Change every "Identify the location of" in the items below to "Find the position of" and reproduce the items with nothing else altered.

[GIVEN INFORMATION]
☆ ☆ ☆ ☆ ☆

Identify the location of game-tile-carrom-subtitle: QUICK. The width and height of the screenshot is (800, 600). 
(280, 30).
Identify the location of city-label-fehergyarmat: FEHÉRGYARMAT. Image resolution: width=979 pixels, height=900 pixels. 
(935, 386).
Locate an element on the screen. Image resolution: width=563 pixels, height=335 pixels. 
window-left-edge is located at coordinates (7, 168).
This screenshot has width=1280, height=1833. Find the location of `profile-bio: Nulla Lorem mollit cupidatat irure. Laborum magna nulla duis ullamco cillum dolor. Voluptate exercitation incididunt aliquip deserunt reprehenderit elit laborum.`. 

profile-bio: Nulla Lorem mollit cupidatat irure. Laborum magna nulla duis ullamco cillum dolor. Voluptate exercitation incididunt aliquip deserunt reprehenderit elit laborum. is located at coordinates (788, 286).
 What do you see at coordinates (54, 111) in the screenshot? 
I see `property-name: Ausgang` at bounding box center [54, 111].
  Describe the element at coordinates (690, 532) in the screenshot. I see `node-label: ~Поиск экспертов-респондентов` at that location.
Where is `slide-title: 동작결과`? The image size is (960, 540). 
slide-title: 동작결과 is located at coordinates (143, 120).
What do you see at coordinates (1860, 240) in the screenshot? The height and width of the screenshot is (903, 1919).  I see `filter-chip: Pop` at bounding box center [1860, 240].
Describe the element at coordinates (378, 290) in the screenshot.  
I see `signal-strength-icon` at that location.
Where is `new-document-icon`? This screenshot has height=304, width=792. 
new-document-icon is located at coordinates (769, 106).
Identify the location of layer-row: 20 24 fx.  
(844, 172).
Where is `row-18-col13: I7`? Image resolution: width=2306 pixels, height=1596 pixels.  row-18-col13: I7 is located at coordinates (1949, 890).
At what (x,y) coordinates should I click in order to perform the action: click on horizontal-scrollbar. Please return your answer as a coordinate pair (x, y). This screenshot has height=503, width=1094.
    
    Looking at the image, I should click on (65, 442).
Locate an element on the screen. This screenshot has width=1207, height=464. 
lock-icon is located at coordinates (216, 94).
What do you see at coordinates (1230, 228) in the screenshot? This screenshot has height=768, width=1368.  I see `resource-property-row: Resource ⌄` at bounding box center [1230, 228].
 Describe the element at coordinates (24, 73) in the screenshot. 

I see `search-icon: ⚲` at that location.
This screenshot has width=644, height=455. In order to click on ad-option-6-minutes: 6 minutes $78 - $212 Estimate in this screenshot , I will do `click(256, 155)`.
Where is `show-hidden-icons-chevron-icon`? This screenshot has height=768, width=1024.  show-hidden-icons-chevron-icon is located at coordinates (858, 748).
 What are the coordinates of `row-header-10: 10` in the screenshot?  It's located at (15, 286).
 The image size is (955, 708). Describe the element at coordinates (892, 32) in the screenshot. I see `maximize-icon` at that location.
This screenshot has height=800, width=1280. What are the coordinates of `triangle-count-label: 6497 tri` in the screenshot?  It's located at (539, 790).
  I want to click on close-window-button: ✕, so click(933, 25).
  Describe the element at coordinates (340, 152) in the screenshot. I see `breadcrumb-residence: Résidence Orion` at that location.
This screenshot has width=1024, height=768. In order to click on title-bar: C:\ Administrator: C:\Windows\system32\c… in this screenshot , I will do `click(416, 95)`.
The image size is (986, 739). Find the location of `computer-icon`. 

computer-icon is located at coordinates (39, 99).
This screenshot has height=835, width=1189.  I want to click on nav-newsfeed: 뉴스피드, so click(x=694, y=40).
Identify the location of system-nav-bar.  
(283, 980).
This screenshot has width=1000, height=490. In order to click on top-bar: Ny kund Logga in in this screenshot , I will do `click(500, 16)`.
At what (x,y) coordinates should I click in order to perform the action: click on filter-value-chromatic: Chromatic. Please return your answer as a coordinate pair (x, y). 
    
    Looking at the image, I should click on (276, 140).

☆ ☆ ☆ ☆ ☆

[TASK SOLUTION]
Find the position of game-tile-carrom-subtitle: QUICK. The width and height of the screenshot is (800, 600). 
(280, 30).
Find the position of city-label-fehergyarmat: FEHÉRGYARMAT. Image resolution: width=979 pixels, height=900 pixels. 
(935, 386).
Locate an element on the screen. Image resolution: width=563 pixels, height=335 pixels. 
window-left-edge is located at coordinates (7, 168).
This screenshot has width=1280, height=1833. Find the location of `profile-bio: Nulla Lorem mollit cupidatat irure. Laborum magna nulla duis ullamco cillum dolor. Voluptate exercitation incididunt aliquip deserunt reprehenderit elit laborum.`. 

profile-bio: Nulla Lorem mollit cupidatat irure. Laborum magna nulla duis ullamco cillum dolor. Voluptate exercitation incididunt aliquip deserunt reprehenderit elit laborum. is located at coordinates (788, 286).
 What do you see at coordinates (54, 111) in the screenshot? 
I see `property-name: Ausgang` at bounding box center [54, 111].
  Describe the element at coordinates (690, 532) in the screenshot. I see `node-label: ~Поиск экспертов-респондентов` at that location.
Where is `slide-title: 동작결과`? The image size is (960, 540). 
slide-title: 동작결과 is located at coordinates (143, 120).
What do you see at coordinates (1860, 240) in the screenshot? The height and width of the screenshot is (903, 1919).  I see `filter-chip: Pop` at bounding box center [1860, 240].
Describe the element at coordinates (378, 290) in the screenshot.  
I see `signal-strength-icon` at that location.
Where is `new-document-icon`? This screenshot has height=304, width=792. 
new-document-icon is located at coordinates (769, 106).
Find the position of layer-row: 20 24 fx.  
(844, 172).
Where is `row-18-col13: I7`? Image resolution: width=2306 pixels, height=1596 pixels.  row-18-col13: I7 is located at coordinates (1949, 890).
At what (x,y) coordinates should I click in order to perform the action: click on horizontal-scrollbar. Please return your answer as a coordinate pair (x, y). This screenshot has height=503, width=1094.
    
    Looking at the image, I should click on (65, 442).
Locate an element on the screen. This screenshot has width=1207, height=464. 
lock-icon is located at coordinates (216, 94).
What do you see at coordinates (1230, 228) in the screenshot? This screenshot has height=768, width=1368.  I see `resource-property-row: Resource ⌄` at bounding box center [1230, 228].
 Describe the element at coordinates (24, 73) in the screenshot. 

I see `search-icon: ⚲` at that location.
This screenshot has width=644, height=455. In order to click on ad-option-6-minutes: 6 minutes $78 - $212 Estimate in this screenshot , I will do `click(256, 155)`.
Where is `show-hidden-icons-chevron-icon`? This screenshot has height=768, width=1024.  show-hidden-icons-chevron-icon is located at coordinates (858, 748).
 What are the coordinates of `row-header-10: 10` in the screenshot?  It's located at (15, 286).
 The image size is (955, 708). Describe the element at coordinates (892, 32) in the screenshot. I see `maximize-icon` at that location.
This screenshot has height=800, width=1280. What are the coordinates of `triangle-count-label: 6497 tri` in the screenshot?  It's located at (539, 790).
  I want to click on close-window-button: ✕, so click(933, 25).
  Describe the element at coordinates (340, 152) in the screenshot. I see `breadcrumb-residence: Résidence Orion` at that location.
This screenshot has width=1024, height=768. In order to click on title-bar: C:\ Administrator: C:\Windows\system32\c… in this screenshot , I will do `click(416, 95)`.
The image size is (986, 739). Find the location of `computer-icon`. 

computer-icon is located at coordinates (39, 99).
This screenshot has height=835, width=1189.  I want to click on nav-newsfeed: 뉴스피드, so click(x=694, y=40).
Find the position of system-nav-bar.  
(283, 980).
This screenshot has width=1000, height=490. In order to click on top-bar: Ny kund Logga in in this screenshot , I will do `click(500, 16)`.
At what (x,y) coordinates should I click in order to perform the action: click on filter-value-chromatic: Chromatic. Please return your answer as a coordinate pair (x, y). 
    
    Looking at the image, I should click on (276, 140).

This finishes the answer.